:: DATA SECTION

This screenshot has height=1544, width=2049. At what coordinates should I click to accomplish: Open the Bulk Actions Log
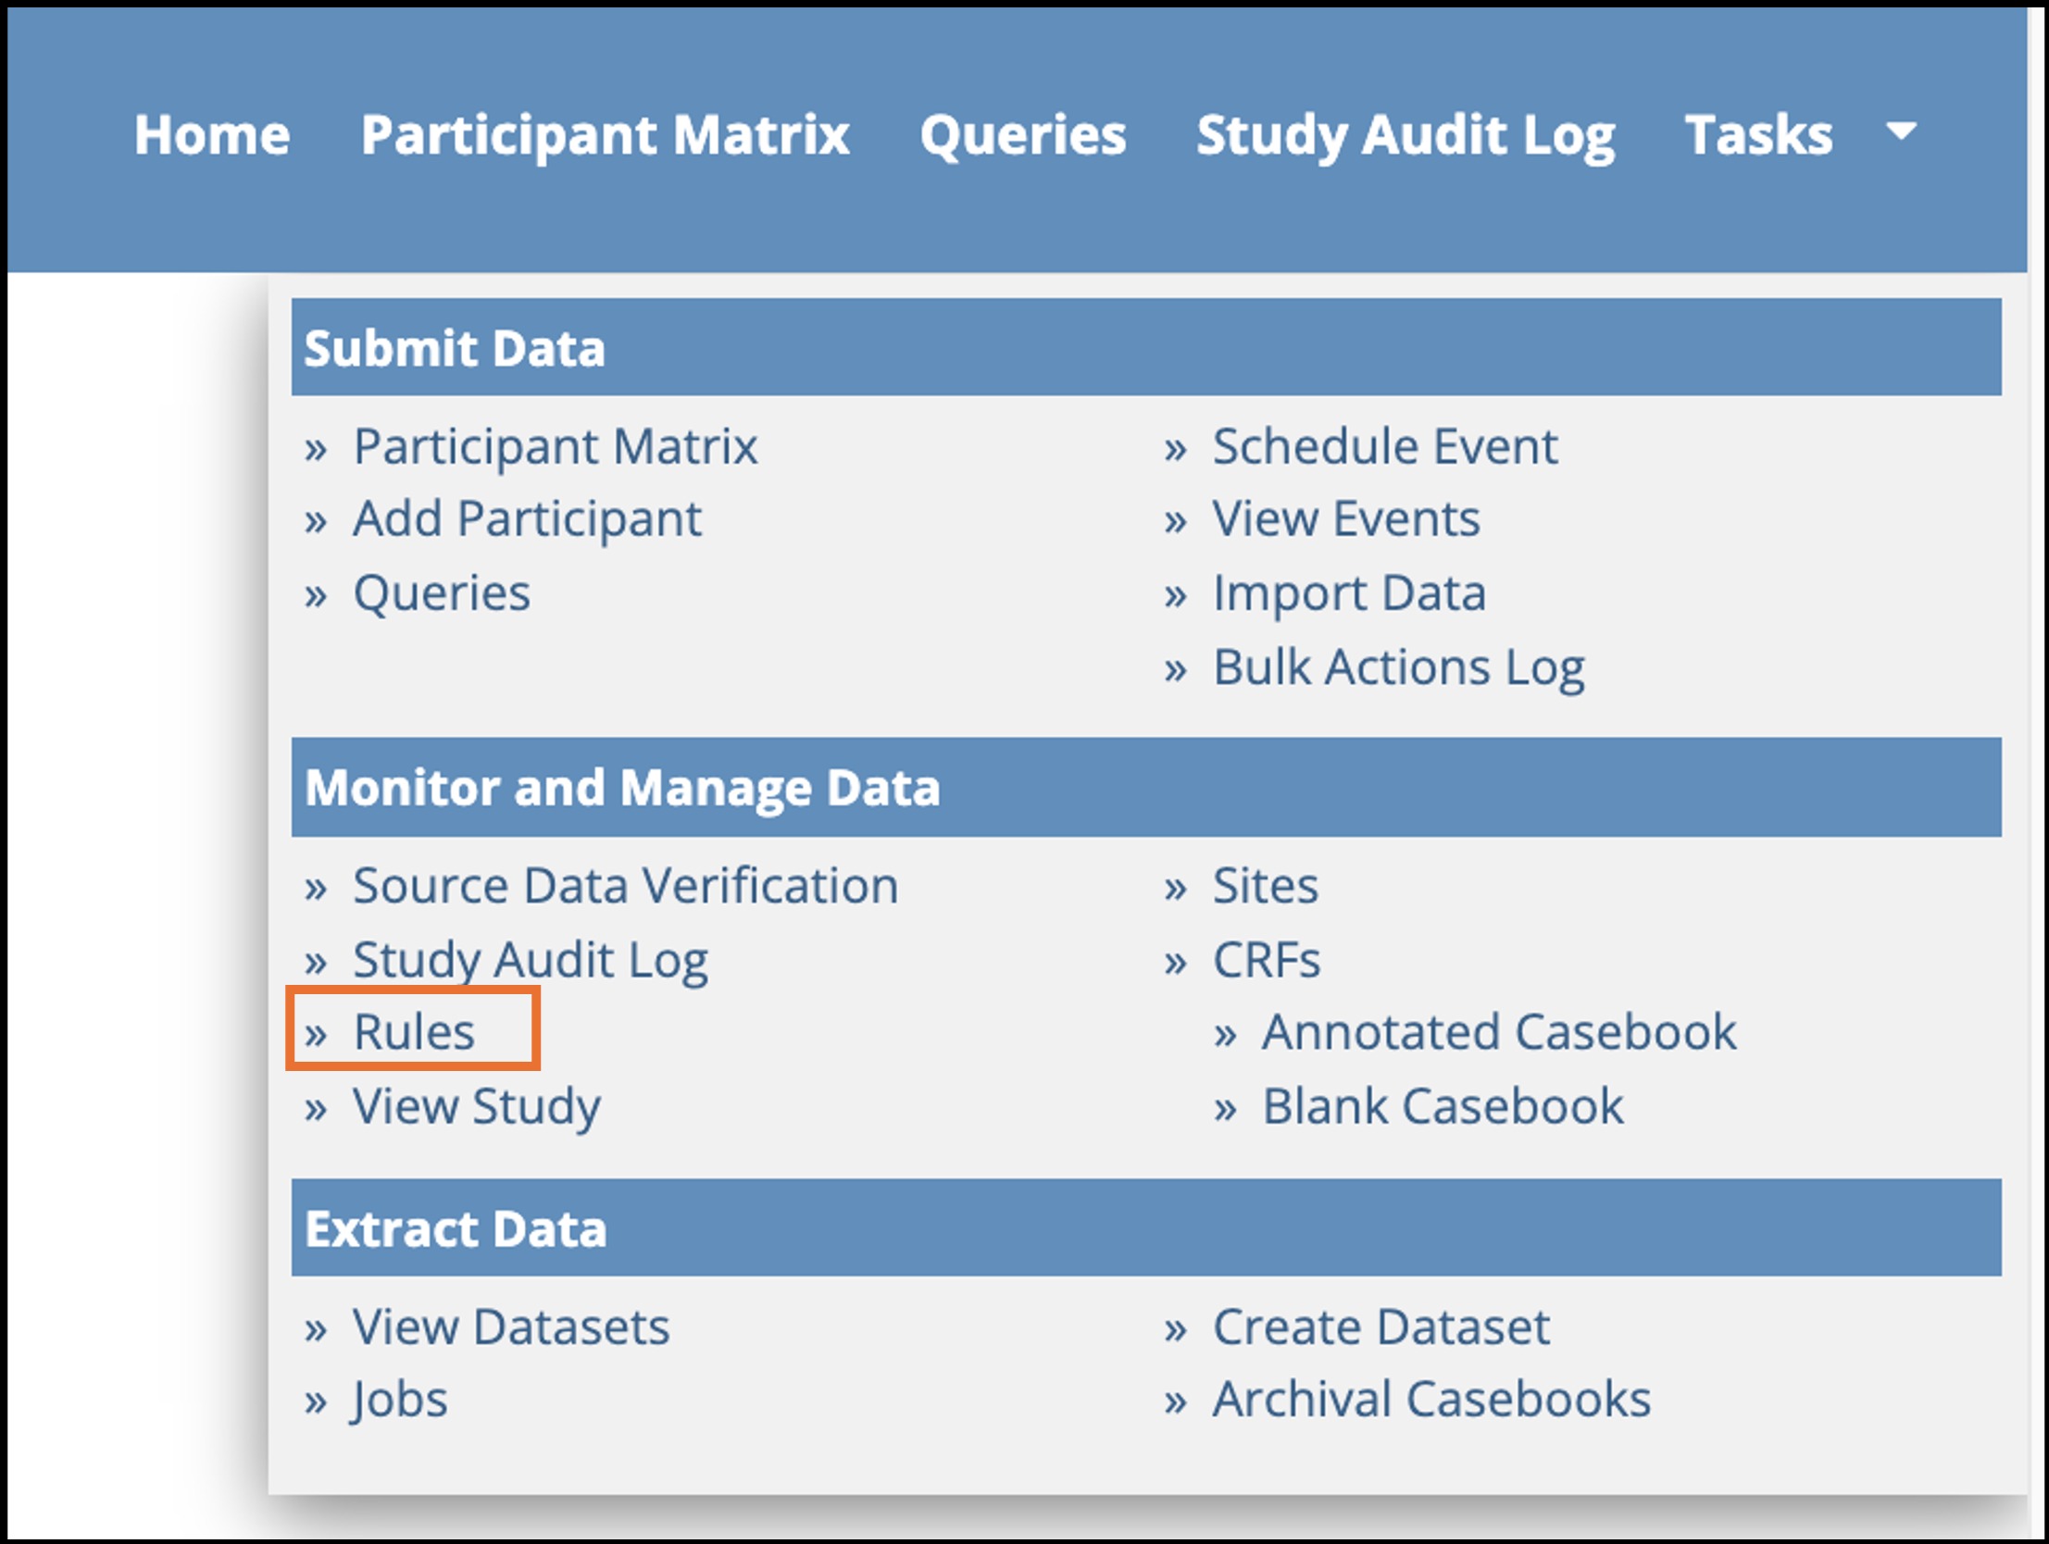[x=1399, y=667]
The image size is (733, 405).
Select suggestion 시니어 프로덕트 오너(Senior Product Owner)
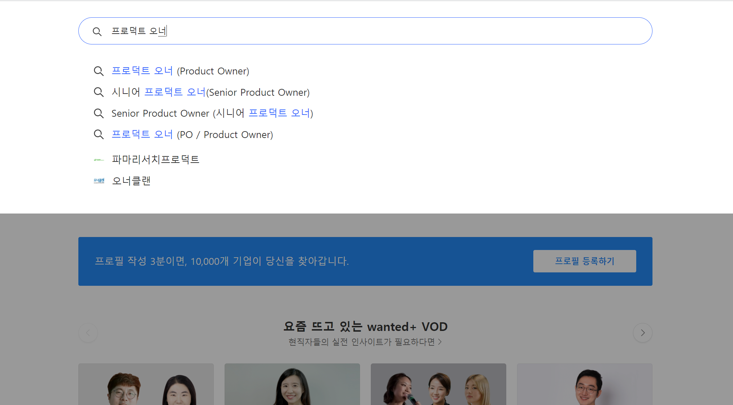[x=211, y=92]
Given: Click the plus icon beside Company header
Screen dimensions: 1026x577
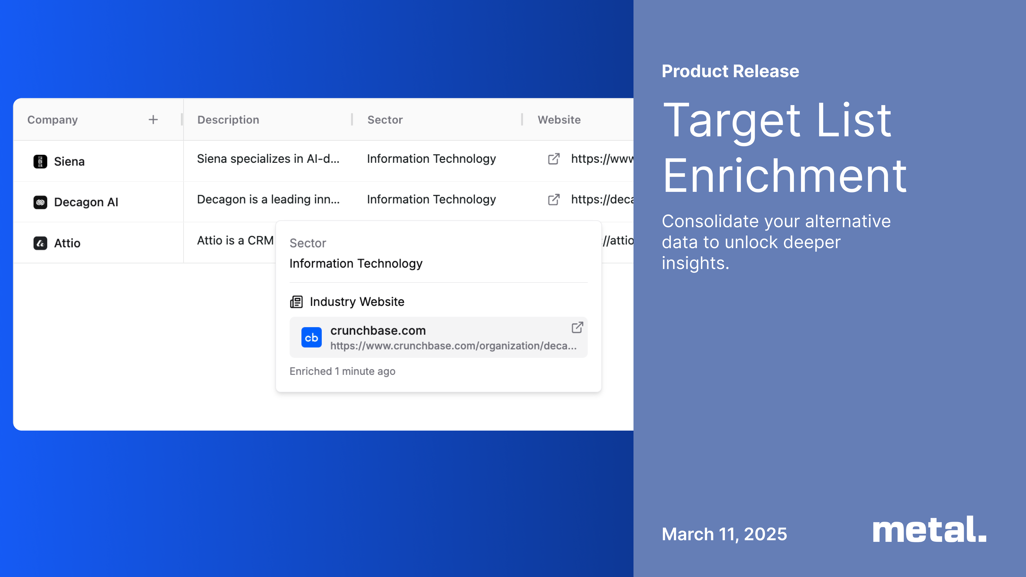Looking at the screenshot, I should coord(153,119).
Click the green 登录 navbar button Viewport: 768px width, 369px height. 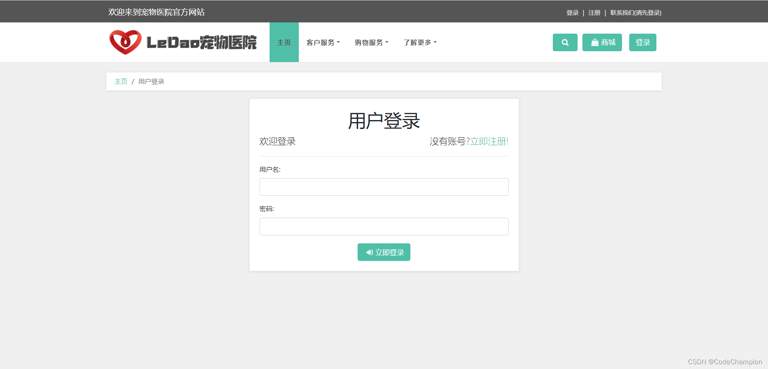click(x=642, y=42)
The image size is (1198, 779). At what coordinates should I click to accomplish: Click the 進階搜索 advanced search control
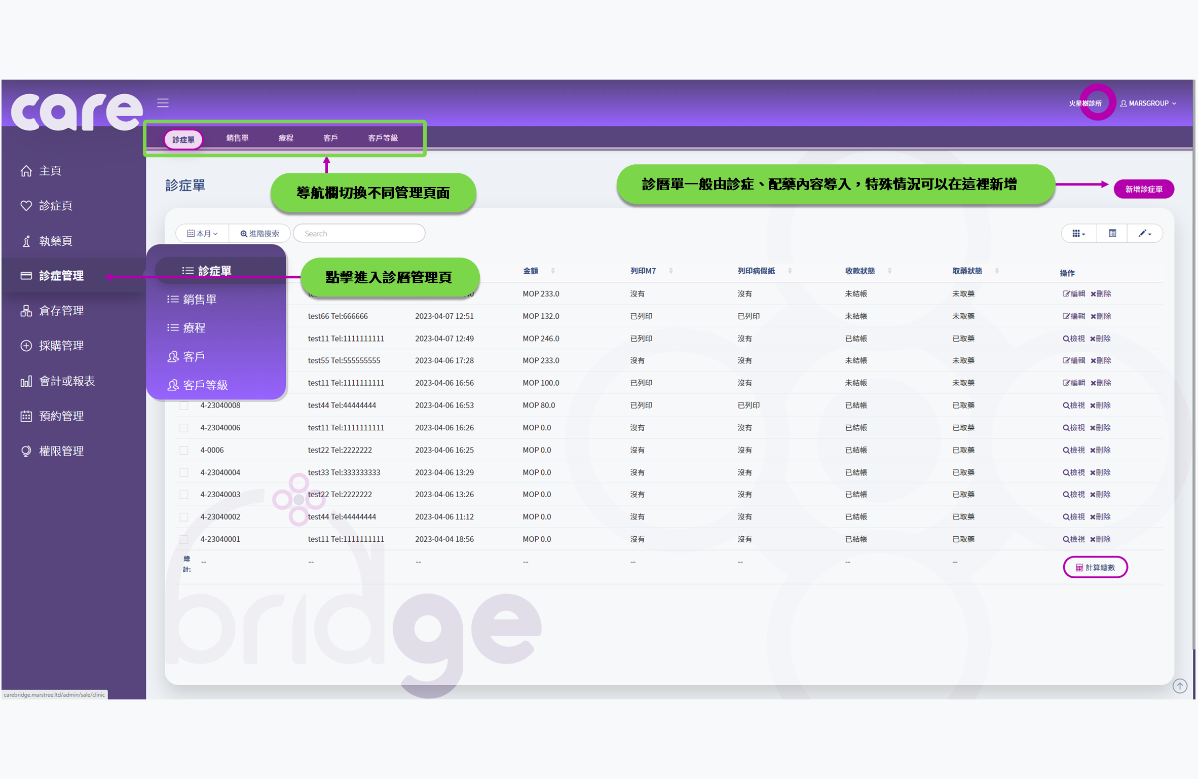(x=259, y=233)
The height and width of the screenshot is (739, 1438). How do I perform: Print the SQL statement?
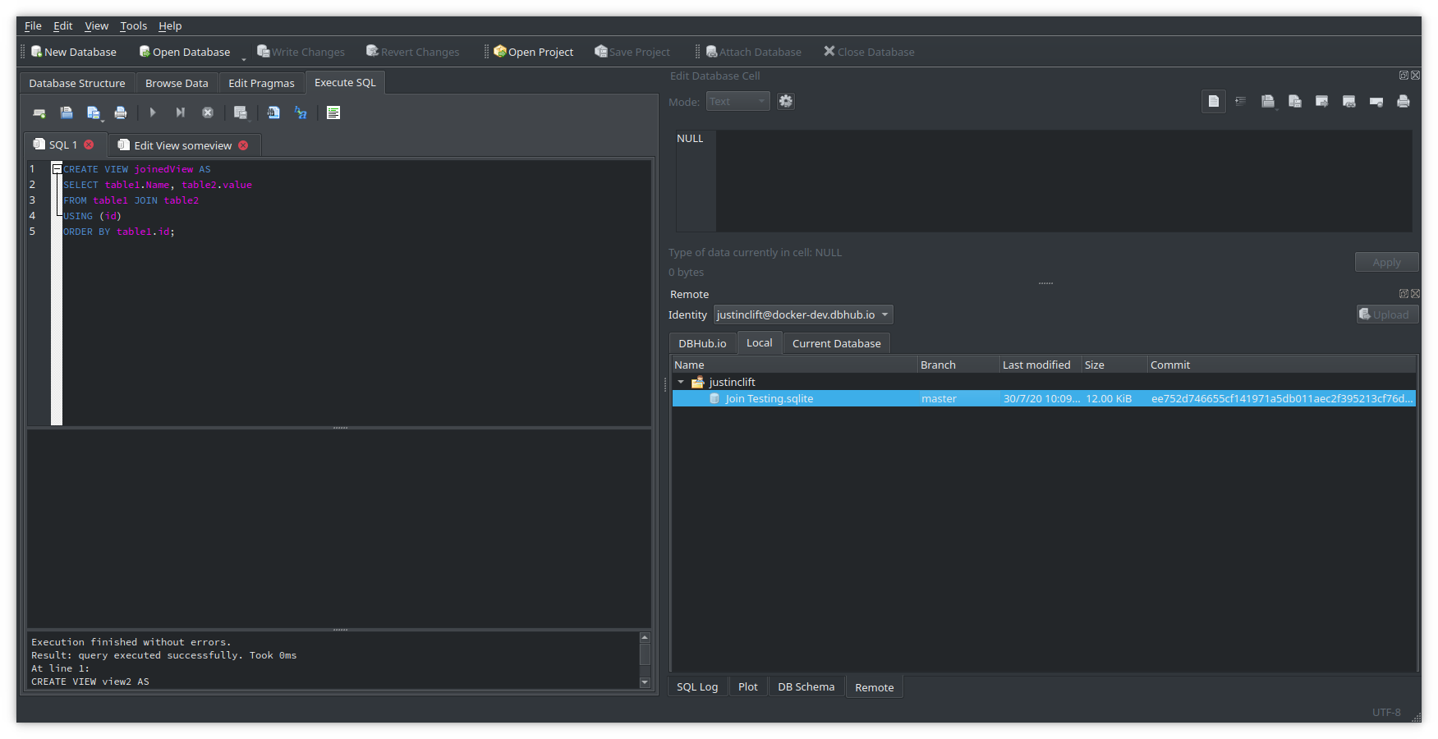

::::

** EXERCISE INSTRUCTIONS **
Pictures must be left out of the answer, which should be exactly the lines from the one holding "The image size is (1198, 779)." through the last line of the entries above, both included; please add nothing.

** SOLUTION **
The image size is (1198, 779). At what coordinates should I click to accomplish: Click the 進階搜索 advanced search control
(x=259, y=233)
The height and width of the screenshot is (739, 1438). How do I perform: Print the SQL statement?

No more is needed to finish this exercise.